--- Testo fornito ---

Allen è tornato dietro alla macchina da presa con “Un colpo di fortuna. Coup de Chance”, cimentandosi per la prima volta in una lingua diversa dall’inglese: ha scelto di girare di nuovo a Parigi e questa volta in francese.
Protagonisti di questa dark comedy con pennellate romance sono Lou de Laâge, Melvil Poupaud, Valérie Lemercier e Niels Schneider.
La storia. Parigi oggi, Fanny è una giovane trentenne esperta d’arte, sposata con il benestante Jean, che la ricopre di attenzione e regali. Tutto è perfetto, la loro relazione sembra solida e affiatata. Quando Fanny incontra un ex compagno di liceo, Alain, le certezze vacillano pericolosamente…
Woody Allen fa di nuovo centro, confezionando un film acuto e sofisticato. Irresistibile.
La storia è apparentemente semplice, ma la penna di Allen si conferma abile ed esperta, in ottima forma. La sceneggiatura è ben cesellata, senza cedimenti, capace di condurre lo spettatore per svolte impreviste e spiazzanti, regalando un valzer finale nerissimo e assolutamente esilarante. Oltre all’impianto narrativo e agli ottimi attori in campo – fantastica Valérie Lemercier nel ruolo di Camille, la madre di Fanny –,
a conquistare è la confezione formale, tra ambientazione, messa in scena, atmosfere musicali e fotografia.
Grazie al sodalizio con il Premio Oscar Vittorio Storaro, Allen coglie tutta la magia di Parigi e al contempo ce la mostra con un’angolatura inedita, una Parigi che ricorda tanto la sua Manhattan. Con “Un colpo di fortuna” Woody Allen conferma dunque di essere ancora un grande autore con smalto e vis artistica sempreverde. Governa la commedia con maestria, oscillando tra scrosci di umorismo pungente e atmosfere noir sofisticate. Bentornato Woody! Film consigliabile, problematico, per dibattiti.
“Palazzina LAF” (Cinema 30.11)
Un esordio che lascia il segno. Parliamo del primo film da regista di Michele Riondino, “Palazzina LAF”, presentato alla 18a Festa del Cinema di Roma e in sala con Bim. A produrlo è la Palomar di Carlo Degli Esposti.
Un’opera che si posiziona con chiarezza nel perimetro del cinema di impegno civile, quello direzionato là dove i diritti sbiadiscono.
A firmare il copione insieme a Riondino è Maurizio Braucci e tra i riferimenti troviamo il cinema di Elio Petri, di Mario Monicelli come pure le suggestioni sul mondo impiegatizio di “Fantozzi”; a ben vedere, però, c’è anche tanto del cinema europeo alla Ken Loach o fratelli Dardenne.

---

### Elenco compiti
1. Nelle recensioni cinematografiche, riscrivi sotto forma di elenco puntato il paragrafo che inizia con "La storia. Parigi oggi", mantenendone i fatti principali.
2. Prosegui le recensioni cinematografiche a partire dall'ultima frase su "Palazzina LAF", mantenendo lo stesso tono.
Le righe di dati non servono per svolgere alcun compito.

--- Dati grezzi ---

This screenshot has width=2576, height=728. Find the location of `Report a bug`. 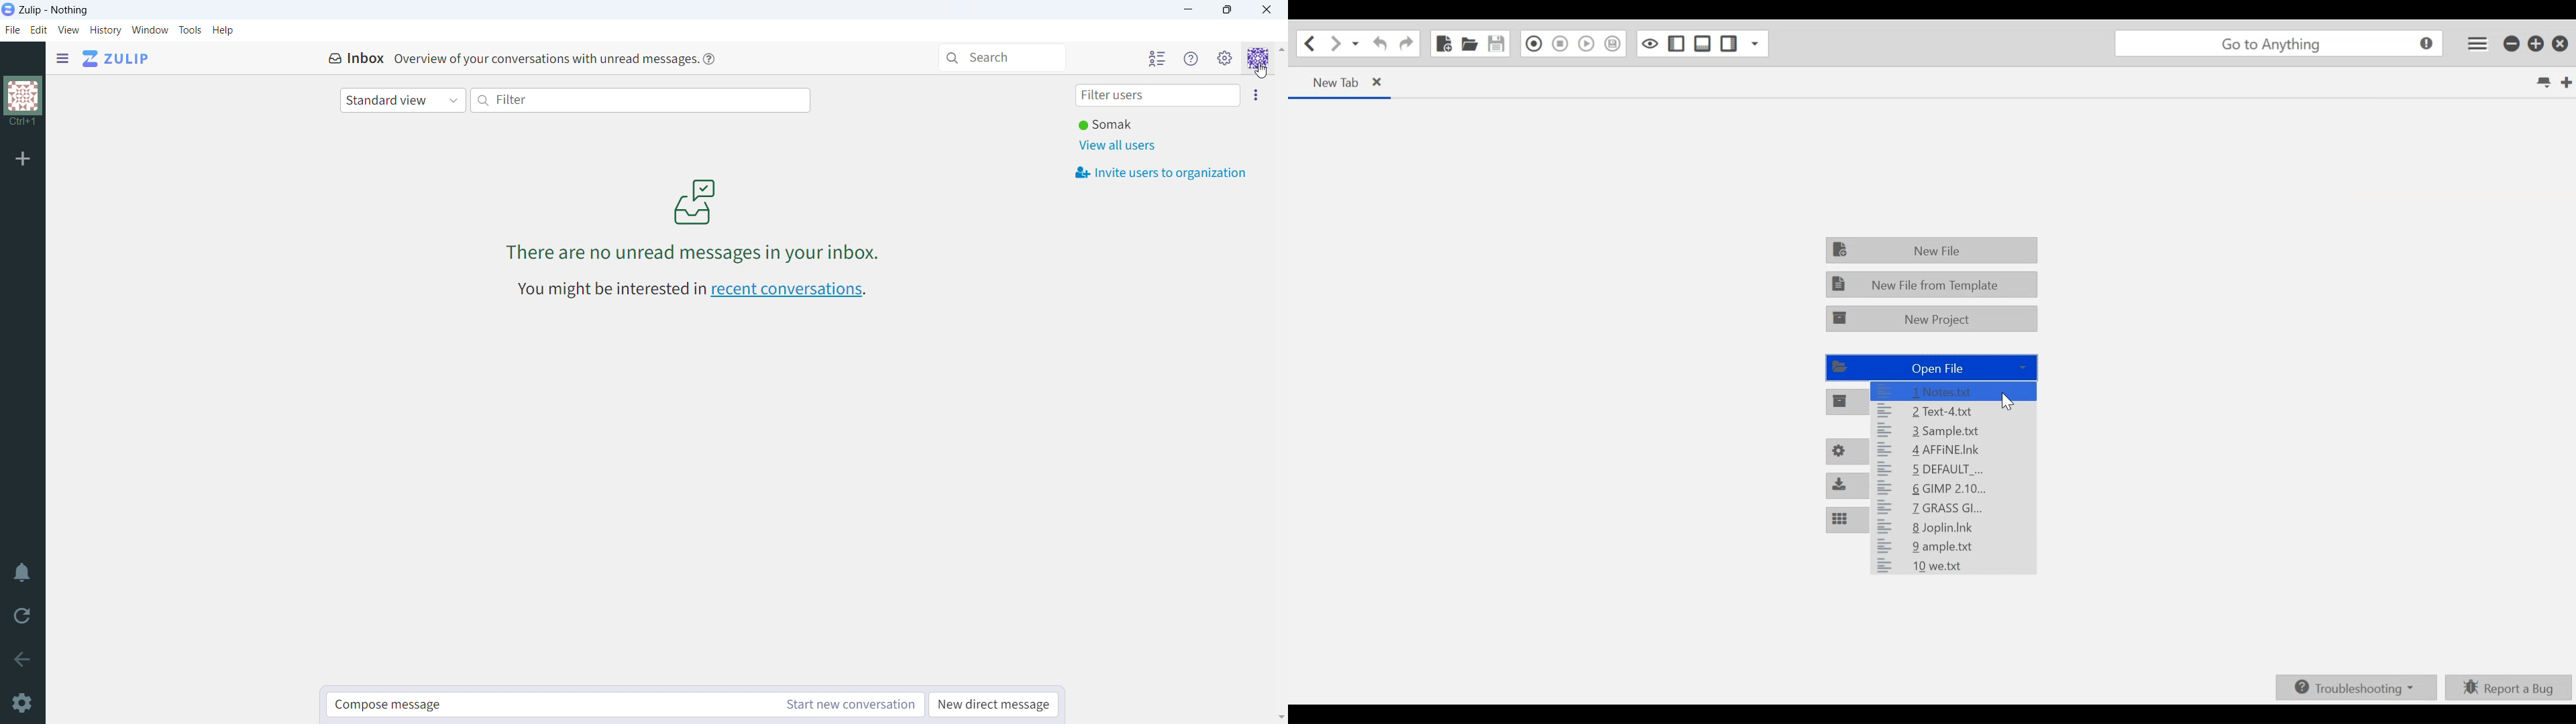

---

### Risposte in sequenza
1.
- Ambientazione: la Parigi di oggi.
- Fanny è una trentenne esperta d'arte.
- È sposata con il benestante Jean, che la colma di attenzioni e regali.
- La coppia appare solida e affiatata.
- L'incontro con Alain, un ex compagno di liceo, mette in crisi le sue certezze.

2.
La storia. Taranto anni ’90, Caterino è un operaio dell’Ilva. In ristrettezze economiche, accetta un ricatto dai vertici aziendali: spiare i colleghi, soprattutto quelli coinvolti con i sindacati. Così Caterino intasca una promozione e si inserisce tra le fila di quelli spediti alla palazzina LAF. Lì sono radunati i dipendenti etichettati come “problematici”, troppo vicini ai sindacati…
“È la storia di un caso giudiziario che ha fatto scuola nella giurisprudenza del lavoro. 79 lavoratori altamente qualificati costretti a passare intere giornate in quello che loro stessi hanno definito in tribunale ‘una specie di manicomio’”. Così Michele Riondino raccontando il suo film, una storia vera, quella di un’umanità “violata” sul posto di lavoro, messa in panchina, perché troppo “pretenziosa”, troppo sensibile all’articolo 1 della Costituzione.
Riondino picchia duro, proprio come Loach, mostrandoci una realtà di ieri, di fine anni ’90, che non è poi così distante dal nostro presente,
da situazioni in cui purtroppo i diritti ancora retrocedono, in cui i lavoratori che rivendicano migliori condizioni (anche il solo diritto alla gravidanza) vengono umiliati o estromessi. Riondino ha composto un film capace di unire cronaca, denuncia e umorismo nero. “Palazzina LAF” è un’opera che convince per stile e costruzione narrativa, dura e tagliente, ma mai del tutto tragica nei toni: il regista preferisce che l’intensità giunga attraverso il cortocircuito tra dramma e grottesco, tra realismo livido e farsa.Un film coraggioso, importante, di senso, con un cast ottimo:
Elio Germano, Vanessa Scalera, Anna Ferruzzo e Paolo Pierobon. Da ricordare l’intenso brano di Diodato “La mia terra”. Film consigliabile, problematico, per dibattiti.
“Non ci resta che il crimine. La serie” (01.12)
In cerca di leggerezza, Sky e la piattaforma Now programmano per il mese di dicembre “Non ci resta che il crimine. La serie”, sequel della nota trilogia cinematografica – “Non ci resta che il crimine” (2019), “Ritorno al crimine” (2021) e “C’era una volta il crimine” (2022) – ideata da Massimiliano Bruno. A produrla Sky Studios e Italian International Film della famiglia Lucisano.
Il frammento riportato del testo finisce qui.